2.2.2 According to the jurisprudence (see for instance
T 1026/02, of 5 March 2004, Reasons point 3; T 206/83, OJ EPO 1987, 5; and T 158/91 of 30 July 1991, Reasons point 2.2), the same criteria are to be applied for judging sufficiency of disclosure of a patent application or of a piece of prior art. A prior art document whose teaching does not meet the sufficiency criteria is not enabling and must be disregarded as a prior art (see T 1026/02 of 5 March 2004, Reasons point 10).
2.2.3 In the present case, the appellant put forward detailed arguments as to why at the priority date of D1 it would have been impossible for someone of skill in the art to obtain the porous silica gel described in example 2, either by way of purchase or by preparing it using general knowledge.
2.3 Objections against the interpretation of D1 by the examining division
2.3.1 Firstly, in the board's judgement, it is improper to brush aside the appellant's detailed arguments by saying that it was "most plausible" that the product in question was "simply purchased" (see the contested decision, page 4, lines 1 to 4).

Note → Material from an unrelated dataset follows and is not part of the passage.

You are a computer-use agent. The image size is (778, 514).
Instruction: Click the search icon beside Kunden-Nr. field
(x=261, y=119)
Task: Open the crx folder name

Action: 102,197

In the board's view, these statements are mere speculative assertions which are unsuited for refuting the appellant's arguments, which had been presented at the oral proceedings before the examining division and in earlier written submissions.

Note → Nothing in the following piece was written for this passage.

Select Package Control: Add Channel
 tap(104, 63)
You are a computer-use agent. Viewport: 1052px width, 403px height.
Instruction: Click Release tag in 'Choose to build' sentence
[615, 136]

It would have been incumbent on the examining division to produce evidence for their assertions, for instance by showing that the product in question was indeed commonly available, or that its manufacture (or at least the manufacture of porous inorganic particles having very similar characteristics) belonged to the general knowledge. A decision on novelty should not be taken on the basis of plausibility considerations and assumptions which are not supported by evidence or arguments.
2.3.2 Secondly, even assuming the product was bought - for which there is no evidence -, it is clear that in the absence of information about the source, the document would still not be enabling.
In view of the above, and on the basis of the information available to the board and judging from its face value, document D1 only mentions the particular porous silica gel, but neither allows to conclude that the particular porous silica gel was available on the market nor is the skilled person taught its manufacture. Therefore, in this case, D1 is not enabling and said particular porous silica gel does not belong to the prior art.
As a consequence, the subject-matter of claim 1 in accordance with the main request must be considered to be novel having regard to D1 (Article 54 EPC). The contested decision must therefore be set aside.
The contested decision is solely based on the finding of lack of novelty having regard to the disclosure of example 2 of document D1. Under these circumstances the board finds it appropriate to exercise its discretion under Article 111(1) EPC and to remit the case to the department of first instance for further prosecution.
For these reasons it is decided that:
1. The decision under appeal is set aside.
2. The case is remitted to the department of first instance for further prosecution.